===== Exercise materials =====
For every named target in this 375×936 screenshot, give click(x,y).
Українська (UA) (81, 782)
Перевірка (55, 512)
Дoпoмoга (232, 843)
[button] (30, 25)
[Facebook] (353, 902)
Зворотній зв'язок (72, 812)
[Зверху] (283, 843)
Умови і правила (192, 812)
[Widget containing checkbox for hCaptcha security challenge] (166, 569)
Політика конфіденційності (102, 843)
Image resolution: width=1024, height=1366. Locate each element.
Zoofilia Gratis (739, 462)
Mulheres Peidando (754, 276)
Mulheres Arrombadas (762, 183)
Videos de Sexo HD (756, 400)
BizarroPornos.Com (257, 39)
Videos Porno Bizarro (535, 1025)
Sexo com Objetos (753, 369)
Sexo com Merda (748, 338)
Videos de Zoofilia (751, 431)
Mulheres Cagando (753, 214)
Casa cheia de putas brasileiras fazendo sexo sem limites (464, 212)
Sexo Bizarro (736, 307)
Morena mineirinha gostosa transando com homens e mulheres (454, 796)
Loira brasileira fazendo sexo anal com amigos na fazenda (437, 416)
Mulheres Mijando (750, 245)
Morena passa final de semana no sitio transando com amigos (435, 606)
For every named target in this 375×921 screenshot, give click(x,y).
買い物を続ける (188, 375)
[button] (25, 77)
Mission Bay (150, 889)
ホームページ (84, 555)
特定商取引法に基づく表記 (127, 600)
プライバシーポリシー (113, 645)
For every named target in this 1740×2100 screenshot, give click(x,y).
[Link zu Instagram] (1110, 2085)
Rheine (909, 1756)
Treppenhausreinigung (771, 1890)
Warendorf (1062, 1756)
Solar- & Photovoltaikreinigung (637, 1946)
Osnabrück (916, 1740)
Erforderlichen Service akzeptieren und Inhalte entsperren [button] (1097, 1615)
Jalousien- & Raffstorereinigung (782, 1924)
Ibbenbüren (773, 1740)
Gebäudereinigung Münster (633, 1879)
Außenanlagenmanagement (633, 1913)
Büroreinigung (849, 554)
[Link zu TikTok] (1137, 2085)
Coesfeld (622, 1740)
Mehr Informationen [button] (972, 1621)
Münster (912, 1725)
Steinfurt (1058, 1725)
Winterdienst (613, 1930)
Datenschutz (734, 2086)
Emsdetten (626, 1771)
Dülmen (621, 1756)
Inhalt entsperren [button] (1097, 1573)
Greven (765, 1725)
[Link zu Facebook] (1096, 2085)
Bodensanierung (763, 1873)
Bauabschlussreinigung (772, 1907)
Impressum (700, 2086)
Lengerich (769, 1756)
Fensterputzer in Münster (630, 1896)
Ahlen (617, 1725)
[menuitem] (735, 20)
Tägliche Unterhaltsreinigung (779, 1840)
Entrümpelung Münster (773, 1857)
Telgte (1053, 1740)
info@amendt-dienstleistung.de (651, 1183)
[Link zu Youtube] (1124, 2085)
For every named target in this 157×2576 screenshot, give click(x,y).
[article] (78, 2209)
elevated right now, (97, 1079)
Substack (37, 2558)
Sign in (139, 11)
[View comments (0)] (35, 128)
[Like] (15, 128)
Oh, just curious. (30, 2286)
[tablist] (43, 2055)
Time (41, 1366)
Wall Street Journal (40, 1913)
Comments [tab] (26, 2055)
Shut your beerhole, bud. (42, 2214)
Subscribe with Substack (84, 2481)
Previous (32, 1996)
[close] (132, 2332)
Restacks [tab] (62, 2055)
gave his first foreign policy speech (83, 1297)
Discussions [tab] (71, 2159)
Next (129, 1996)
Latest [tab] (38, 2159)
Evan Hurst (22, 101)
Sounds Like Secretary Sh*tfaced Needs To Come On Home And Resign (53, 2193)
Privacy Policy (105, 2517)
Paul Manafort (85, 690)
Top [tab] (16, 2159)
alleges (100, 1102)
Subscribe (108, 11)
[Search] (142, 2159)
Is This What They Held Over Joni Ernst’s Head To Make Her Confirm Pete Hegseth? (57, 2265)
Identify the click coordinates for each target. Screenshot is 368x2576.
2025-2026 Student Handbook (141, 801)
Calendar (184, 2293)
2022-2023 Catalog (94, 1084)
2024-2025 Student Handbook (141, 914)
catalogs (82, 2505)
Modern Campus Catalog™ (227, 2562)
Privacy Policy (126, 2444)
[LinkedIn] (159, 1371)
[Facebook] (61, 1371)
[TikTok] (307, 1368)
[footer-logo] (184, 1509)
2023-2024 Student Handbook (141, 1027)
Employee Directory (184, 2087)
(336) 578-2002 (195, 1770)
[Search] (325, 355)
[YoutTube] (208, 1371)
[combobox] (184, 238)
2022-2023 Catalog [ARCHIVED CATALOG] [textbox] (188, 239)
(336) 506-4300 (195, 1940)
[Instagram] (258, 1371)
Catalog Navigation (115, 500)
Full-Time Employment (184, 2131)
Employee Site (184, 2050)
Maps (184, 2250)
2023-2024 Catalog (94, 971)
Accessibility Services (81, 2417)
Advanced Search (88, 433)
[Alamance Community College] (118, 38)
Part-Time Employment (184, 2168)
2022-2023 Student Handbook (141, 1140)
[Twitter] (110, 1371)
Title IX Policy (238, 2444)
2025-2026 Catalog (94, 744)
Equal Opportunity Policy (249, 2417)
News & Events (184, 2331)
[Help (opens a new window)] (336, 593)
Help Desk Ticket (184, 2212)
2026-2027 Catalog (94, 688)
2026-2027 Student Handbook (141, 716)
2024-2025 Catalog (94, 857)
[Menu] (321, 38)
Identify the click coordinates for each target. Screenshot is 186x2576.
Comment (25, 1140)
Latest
=====
What is needed
Say how many lines in the data include the string "Identify", giving the number alone.

Answer for the task
2